SEC considers ending ban on graduate student transfers
Ever since Jeremiah Masoli's transfer to Ole Miss from Oregon, the SEC's graduate-transfer rule has been more restrictive than the NCAA's rule. That could change.
DESTIN, Fla. — The SEC is considering ending its graduate-student transfer ban. Three proposals from South Carolina are being discussed at the SEC spring meetings to put the SEC more in line with the NCAA rule that lets graduate students with eligibility remaining transfer to another school.
The NCAA adopted the rule in 2006 to allow graduates to transfer for their final year of eligibility as long as their new school has a graduate program the old school doesn’t offer. The rule was seen as a carrot to athletes who graduate with eligibility left, but it has also been criticized as free agency in college sports.

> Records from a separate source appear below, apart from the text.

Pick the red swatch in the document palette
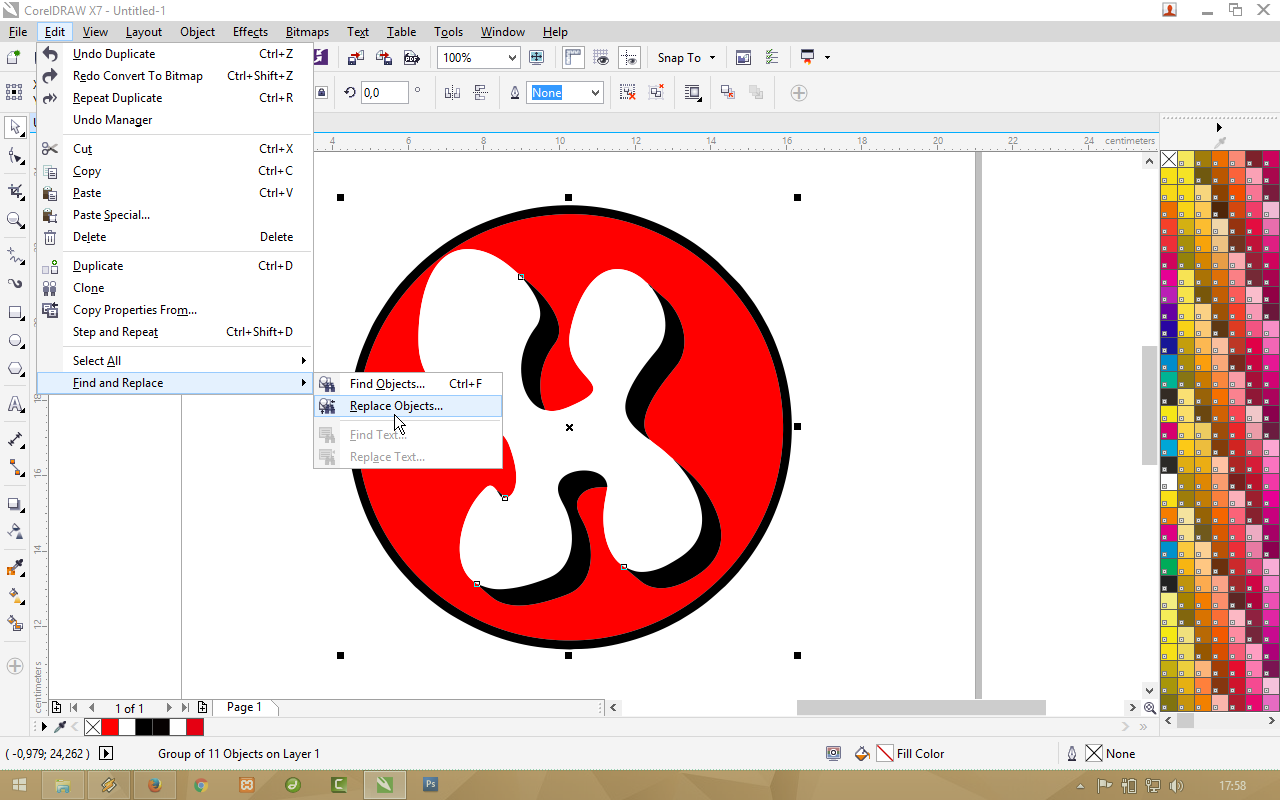The width and height of the screenshot is (1280, 800). coord(109,727)
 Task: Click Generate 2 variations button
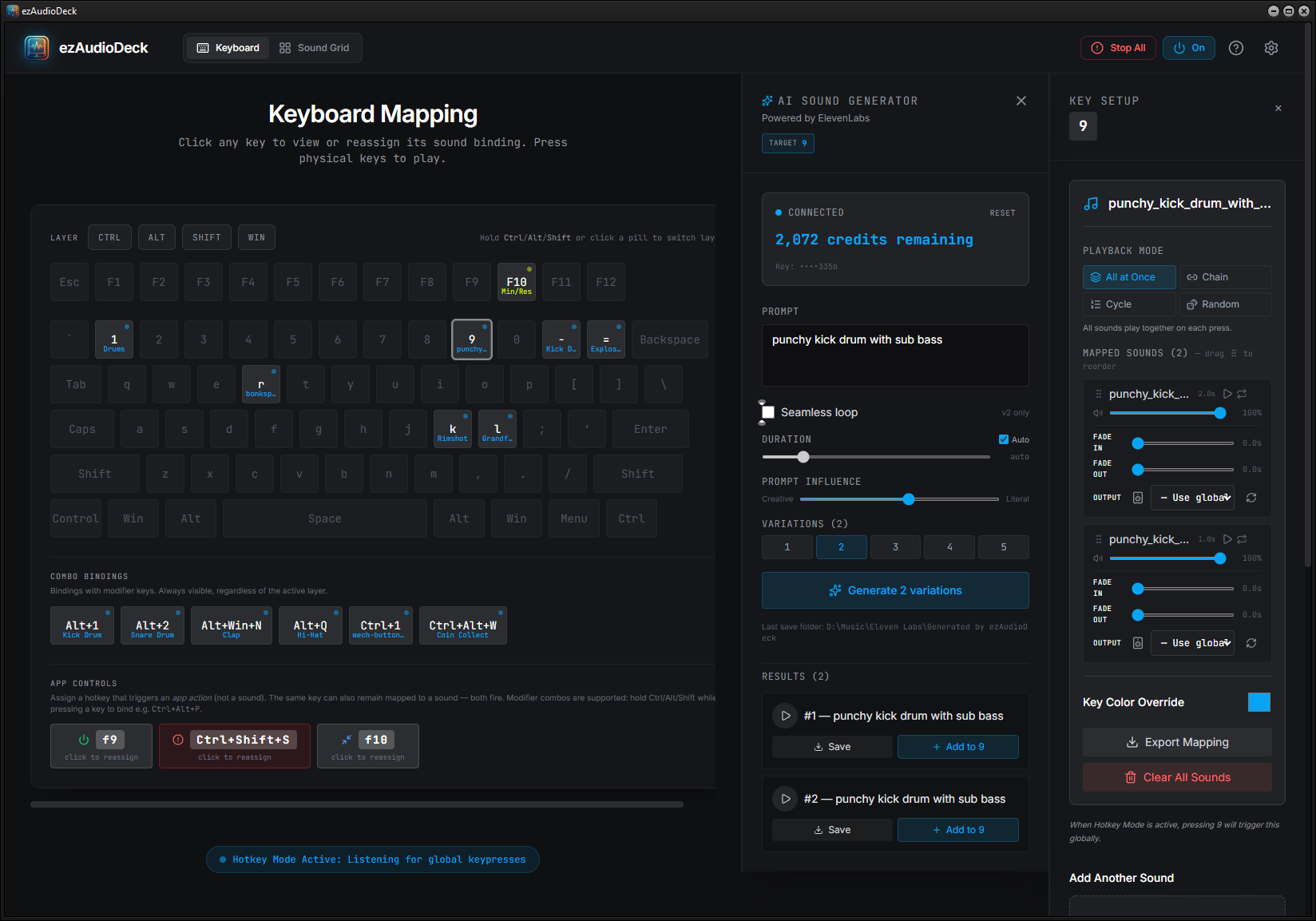click(895, 590)
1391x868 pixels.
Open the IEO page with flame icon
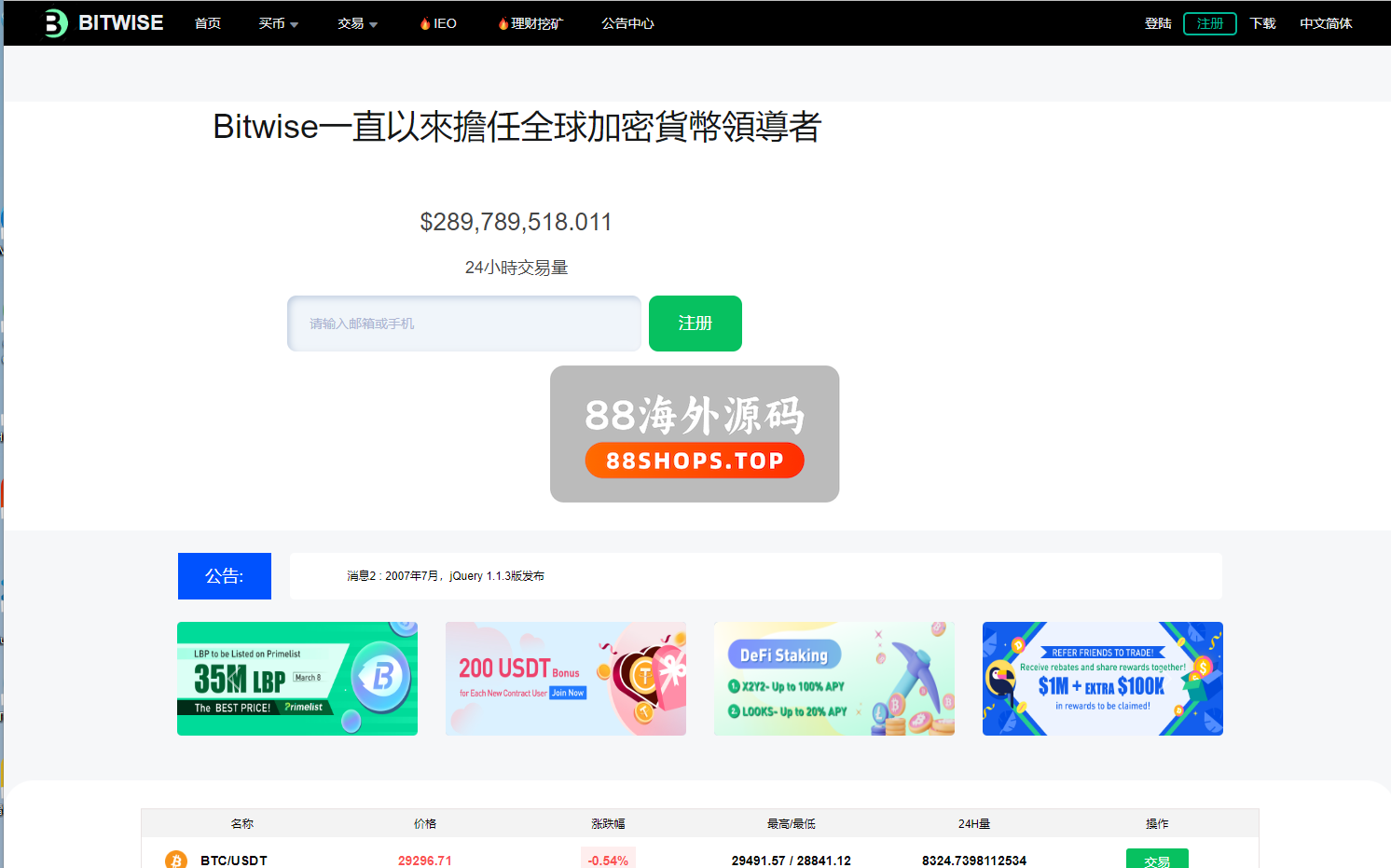438,23
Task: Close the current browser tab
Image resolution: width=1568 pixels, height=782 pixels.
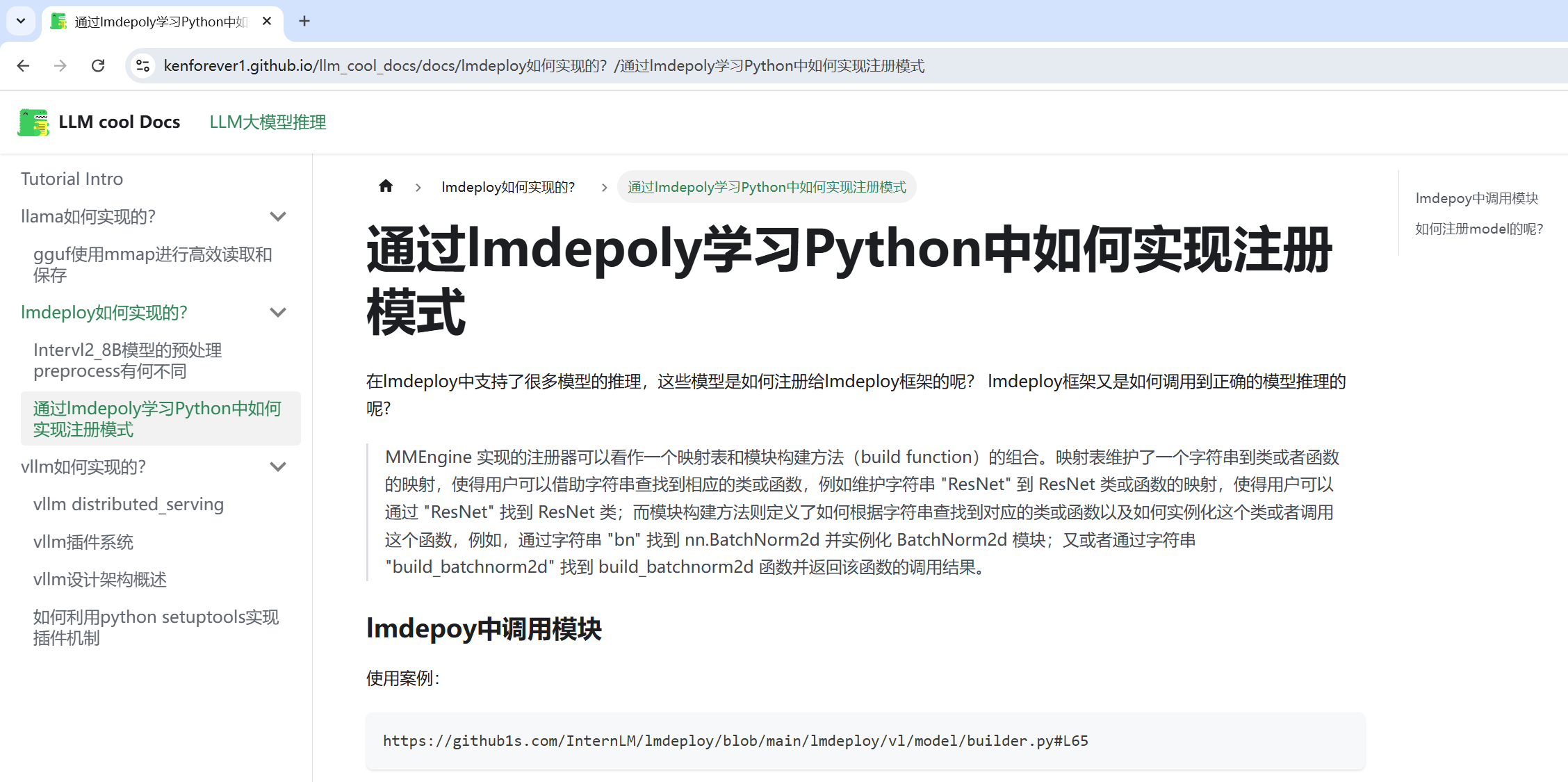Action: point(267,21)
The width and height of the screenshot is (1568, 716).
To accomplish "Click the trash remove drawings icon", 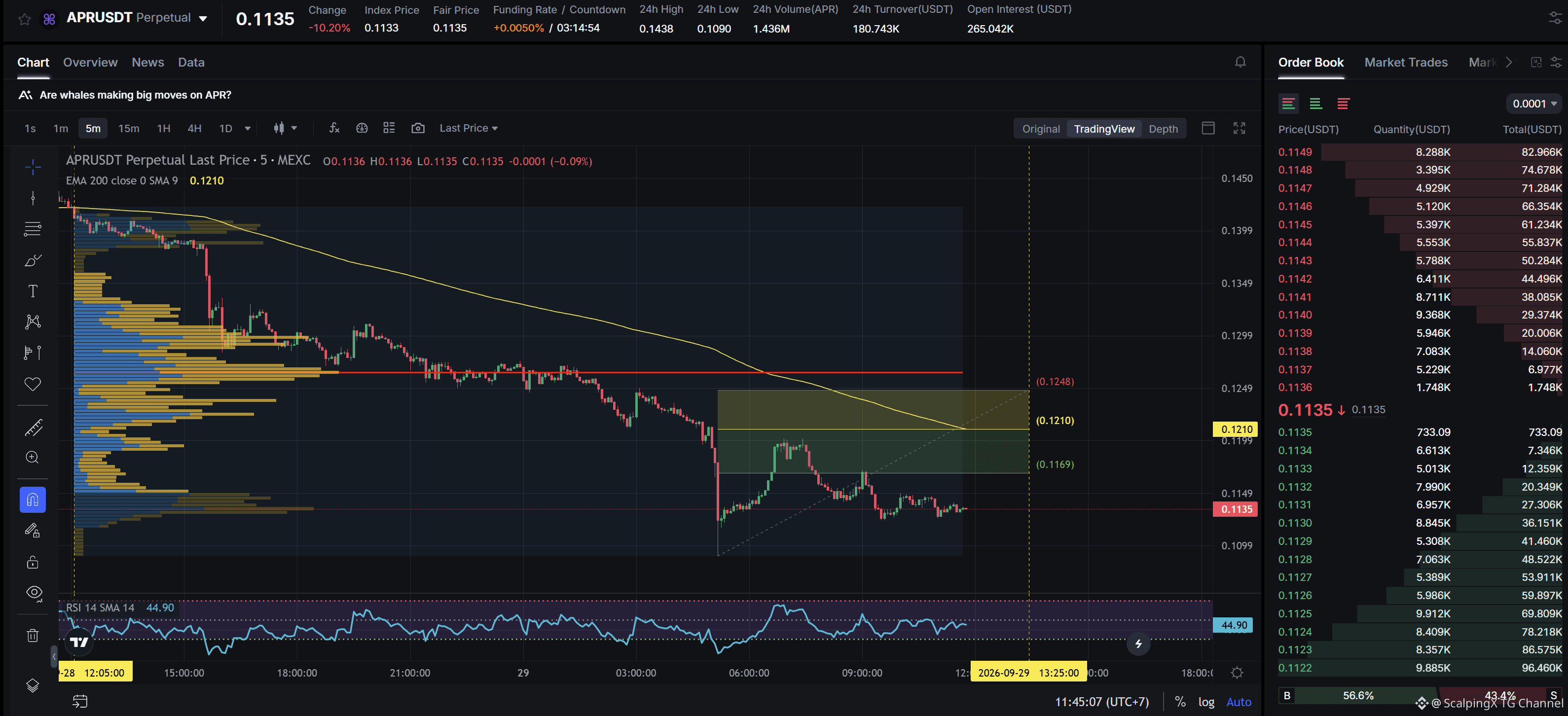I will [x=33, y=636].
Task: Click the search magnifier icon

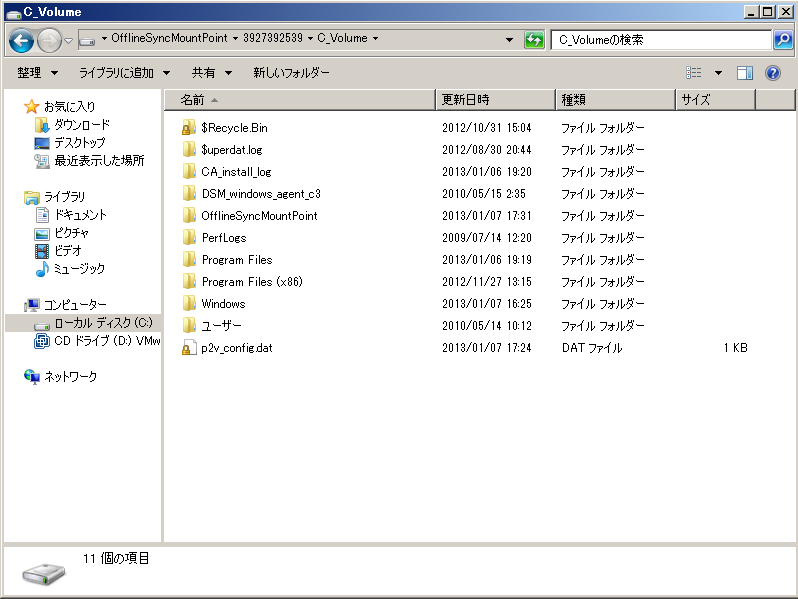Action: point(783,40)
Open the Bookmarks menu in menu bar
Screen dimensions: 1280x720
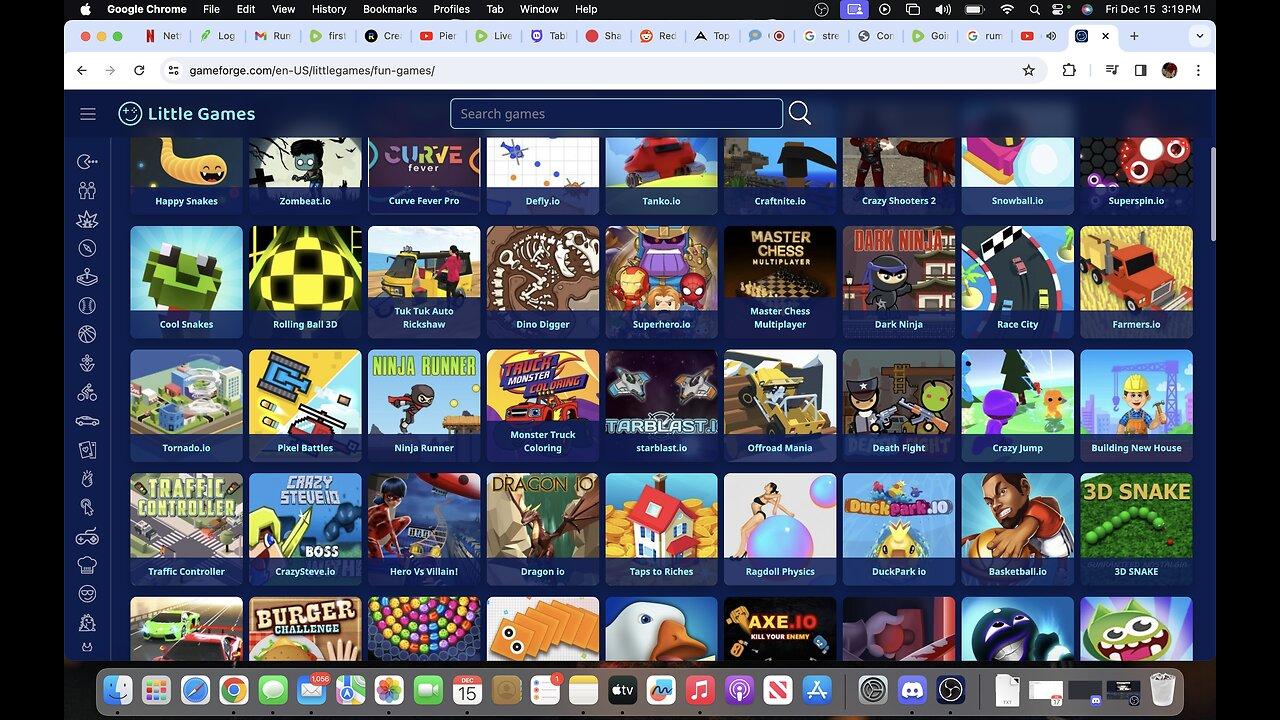pyautogui.click(x=390, y=9)
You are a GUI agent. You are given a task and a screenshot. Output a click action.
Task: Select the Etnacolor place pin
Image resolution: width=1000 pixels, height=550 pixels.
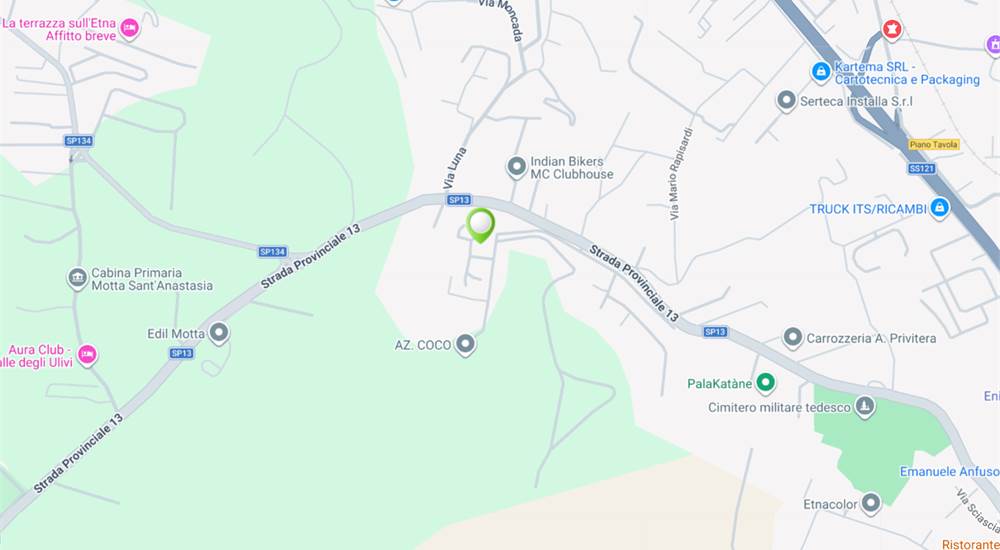point(871,503)
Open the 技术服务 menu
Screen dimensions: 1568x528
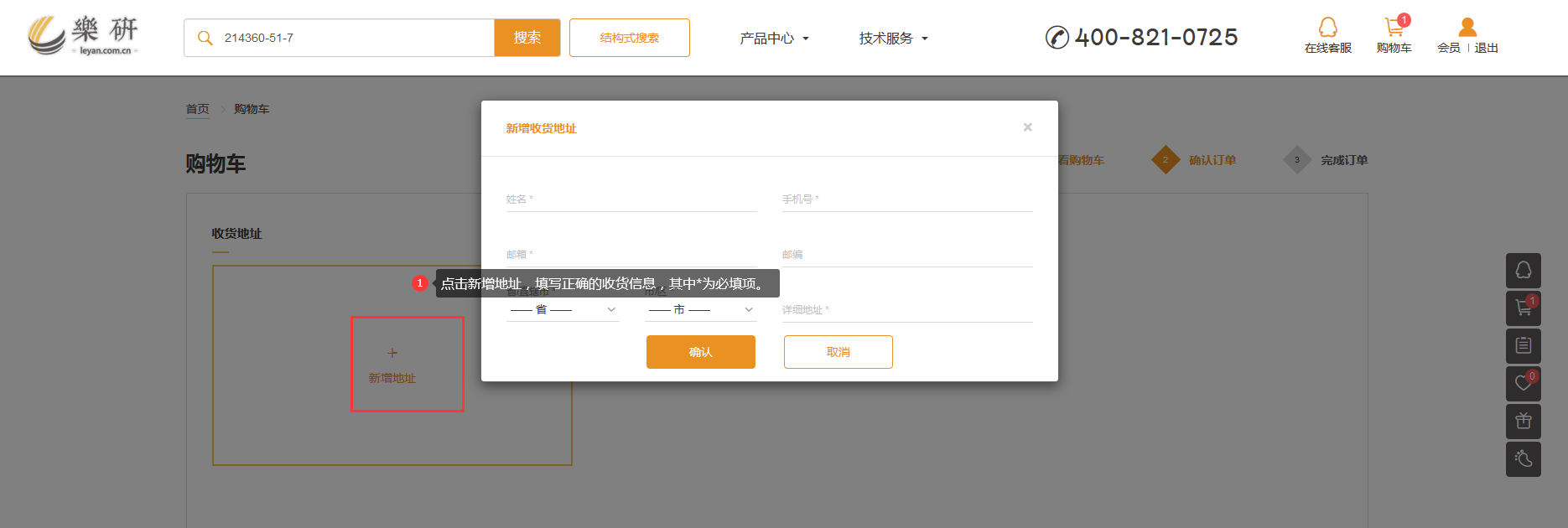pyautogui.click(x=893, y=39)
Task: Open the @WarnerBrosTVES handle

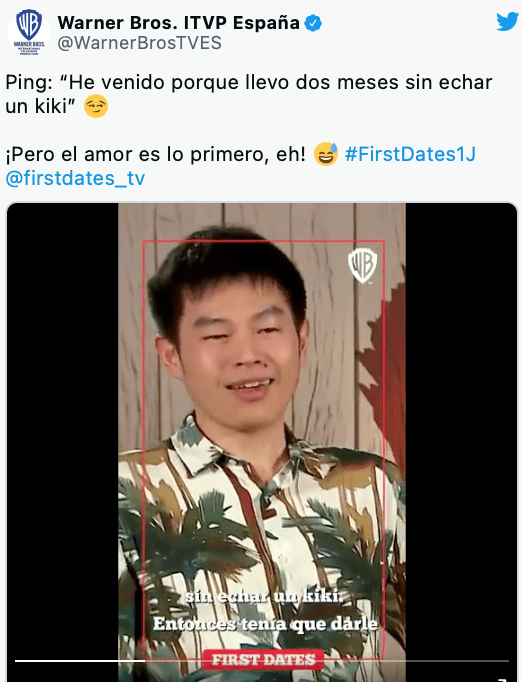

The SEC applied the NCAA rule until 2011, when it opted out for one major reason: Jeremiah Masoli.
Masoli had graduated as an Oregon quarterback but got kicked off the Ducks team for disciplinary reasons. Ole Miss enrolled Masoli in a Parks and Recreation graduate program not offered at Oregon.
The NCAA initially denied Masoli’s waiver to play immediately, but Ole Miss won its appeal and Masoli played in 2010. The rule also allowed former Utah cornerback Ryan Smith to play immediately at Florida in 2006.
After the Masoli affair, SEC Commissioner Mike Slive said he wished every other conference would use the SEC’s current policy, which requires athletes to have at least two years of eligibility left to transfer into the league. The SEC does provide some waivers to graduate transfers on an individual basis.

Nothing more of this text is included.